Zunächst musste die Besatzung aber den Startpunkt der Regatta erreichen. In Zeiten der Pandemie gar nicht so einfach. Eigentlich beginnt das Wettsegeln vor Cowes auf der Isle of Wight im Vereinigten Königreich. Reisen nach und von dort sind bekanntlich mit Quarantäneregelungen verbunden. Als Glücksfall für die nichtbritischen Teilnehmer unter den 450 Segelschiffen erwies sich, dass die Organisatoren seit einiger Zeit Platz für mehr Teilnehmer schaffen wollten. Deshalb wurde der bisherige Zielhafen im englischen Plymouth gegen Cherbourg getauscht. Dort konnten nun die Segler starten, die keine Quarantäne auf sich nehmen wollten. "Wir fahren von Cherbourg nach Cowes und segeln ohne festzumachen – sozusagen mit einem fliegenden Start – direkt los", erklärt Lahmann.
Die Route führt von der Meerenge bei Cowes vorbei an Land's End, dem westlichsten Punkt Englands, bis zum Felsen Fastnet Rock kurz vor Irland. Anschließend geht es über die westlich vor England liegenden Scilly-Inseln nach Cherbourg in der Normandie. Läuft alles gut, schafft die Crew 120 Seemeilen pro Tag und beendet die Fahrt in sechs Tagen. Damit durchgehend gesegelt werden kann, ist die Mannschaft in zwei Vier-Stunden-Wachen à drei Personen eingeteilt. Als siebte Person legt Navigator Demel seine Wachen je nach Bedarf. Gefragt ist er insbesondere auf den im Ärmelkanal liegenden Teilstrecken. "Diese Etappen sind unter anderem abhängig vom Tidengang. Da ist unser Navigator besonders wichtig", sagt Lahmann. Demel muss die Crew so lotsen, dass sie stets zur richtigen Zeit am richtigen Ort ist. Ziel ist es unter anderem, die Bewegung des Meeresspiegels zum eigenen Vorteil zu nutzen oder zumindest nicht von ihr behindert zu werden.

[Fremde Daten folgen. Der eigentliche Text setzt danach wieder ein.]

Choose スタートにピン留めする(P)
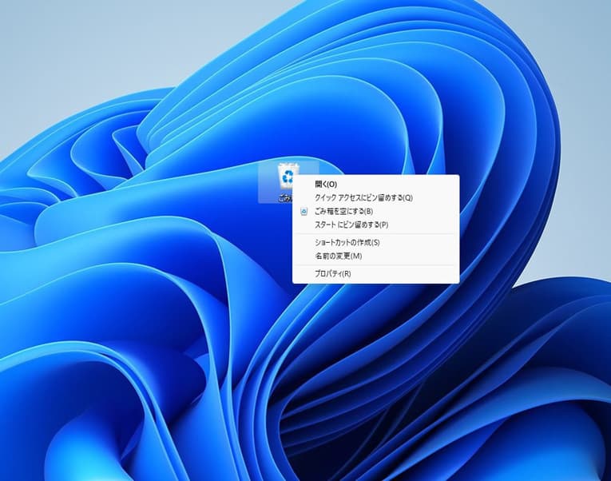This screenshot has height=481, width=611. 351,225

Der Blick auf die Jacht von oben.
Um bei dem straffen Programm in der eigenen Wertungsklasse erfolgreich zu sein, müssen die sieben Männer an der Spitze ihres Feldes im Ziel einlaufen. Die Handicap-Regelung bewertet die "Snifix Dry" stärker als viele Mitbewerber. Sollte das nicht gelingen, wäre die Regatta dennoch keine Enttäuschung. "Wir sehen das ganze Projekt auch mit einem kleinen Augenzwinkern. Wenn wir gut gesegelt sind und uns nicht haben hängen lassen, werden wir zufrieden sein", sagt Lahmann. Einzig: Auf den Ehrenpreis "Last Ship Home" für die letzte Jacht, die Cherbourg erreicht, wollen die sieben Segler sehr gerne verzichten.